Many of the Romanesque cathedrals were modernised with Gothic elements. Thus, the Romanesque nave of Porto Cathedral is supported by flying buttresses, one of the first built in Portugal (early 13th century). The apse of Lisbon Cathedral was totally remodelled in the first half of the 14th century, when it gained a Gothic ambulatory illuminated by a clerestory (high row of windows on the upper storey). The ambulatory has a series of radiant chapels illuminated with large windows, contrasting with the dark Romanesque nave of the cathedral. An important transitional building is Évora Cathedral, built during the 13th century; even though its floorplan, façade and elevation are inspired by Lisbon Cathedral, its forms (arches, windows, vaults) are already Gothic. Many Gothic churches maintained the fortress-like appearance of Romanesque times, like the already-mentioned Évora Cathedral, the Church of the Monastery of Leça do Balio (14th century) near Matosinhos, and even as late as the 15th-century, with the Main Church of Viana do Castelo.

Several Gothic cloisters were built and can still be found in the Cathedrals of Porto, Lisbon and Évora (all from the 14th century) as well as in monasteries like Alcobaça, Monastery of Santo Tirso and the Convent of the Order of Christ.

In the early 15th century, the building of the Monastery of Batalha, sponsored by King John I, led to a renovation of Portuguese Gothic. After 1402, the works were trusted to Master Huguet, of unknown origin, who introduced the Flamboyant Gothic style to the project. The whole building is decorated with Gothic pinnacles (crockets), reliefs, large windows with intricate tracery and elaborate crenellations. The main portal has a series of archivolts decorated with a multitude of statues, while the tympanum has a relief showing Christ and the Evangelists. The Founder's Chapel and the Chapter House have elaborate star-ribbed vaulting, unknown in Portugal until then. Batalha influenced 15th-century workshops like those of Guarda Cathedral, Silves Cathedral and monasteries in Beja (Nossa Senhora da Conceição) and Santarém (Igreja da Graça).
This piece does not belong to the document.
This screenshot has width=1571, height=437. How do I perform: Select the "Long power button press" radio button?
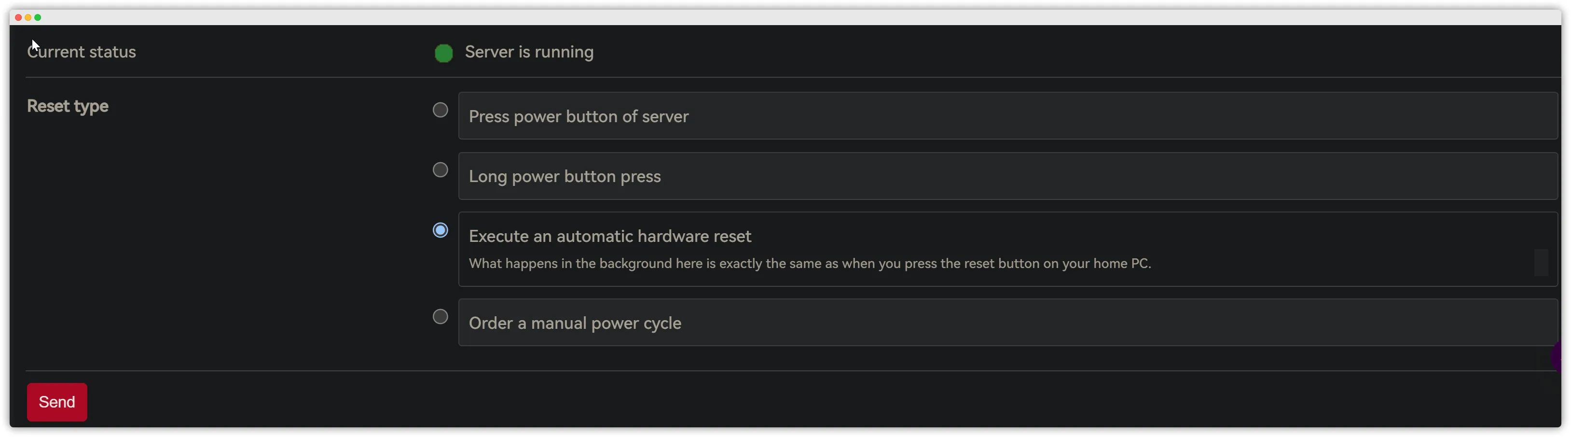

Another Gothic variant was the so-called Mudéjar-Gothic, which developed in Portugal towards the end of the 15th century, especially in the Alentejo region. The name Mudéjar refers to the influence of Islamic art in the Christian kingdoms of the Iberian Peninsula, especially in the Middle Ages. In the Alentejo and elsewhere, Mudéjar influence in several buildings is evident in the profile of windows and portals, often with horseshoe arches and a mullion, circular turrets with conical pinnacles, Islamic merlons, etc., as well as tile (azulejo) decoration. Examples include the portico of St Francis Church of Évora, the courtyard of the Sintra Royal Palace and several churches and palaces in Évora, Elvas, Arraiolos, Beja, etc. Múdejar eventually intermingled with the Manueline style in the early 16th century.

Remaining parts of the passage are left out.